::: GIVEN RECORDS :::

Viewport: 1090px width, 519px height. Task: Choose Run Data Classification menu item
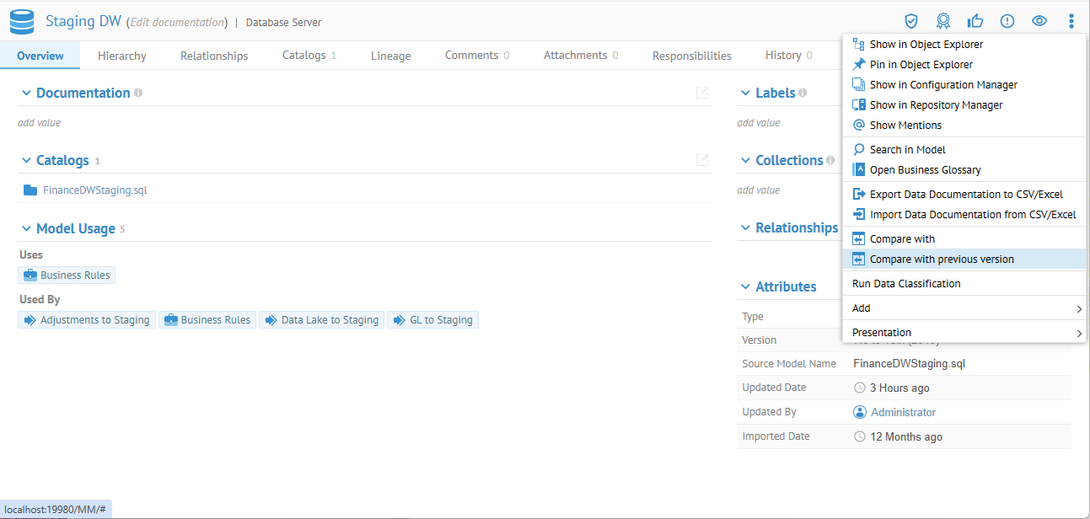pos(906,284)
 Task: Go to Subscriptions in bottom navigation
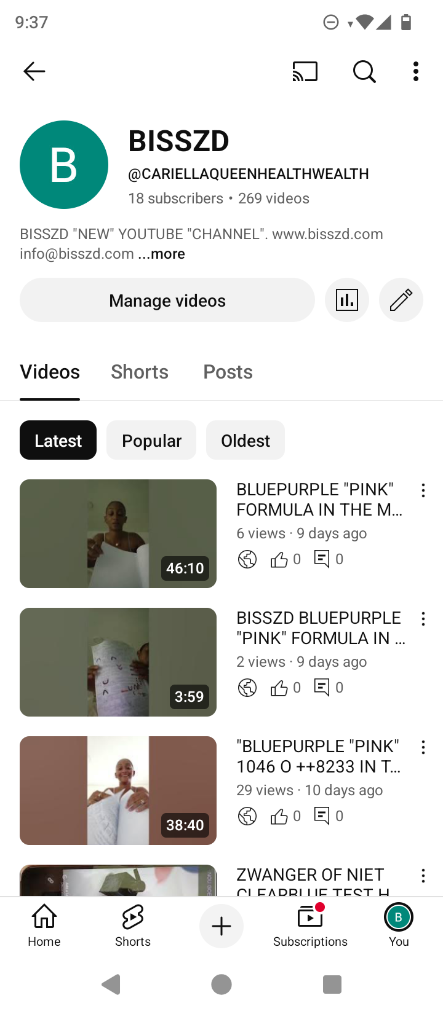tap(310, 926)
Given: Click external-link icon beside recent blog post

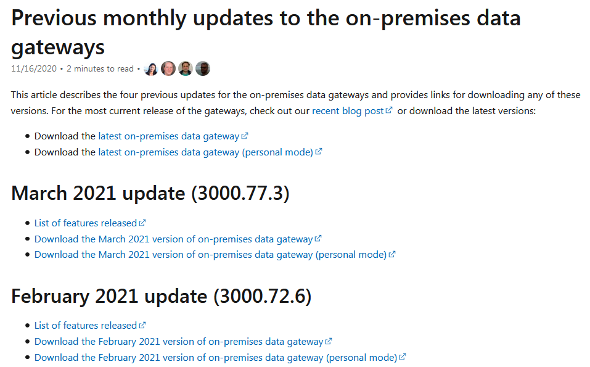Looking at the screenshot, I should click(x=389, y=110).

:::

ACTION ITEM: Having located the line with "Given: Click external-link", copy it exactly along with every later line through the end of the listing above, but omit the pictures.

SOLUTION FOR THIS EXERCISE:
Given: Click external-link icon beside recent blog post

Looking at the screenshot, I should click(x=389, y=110).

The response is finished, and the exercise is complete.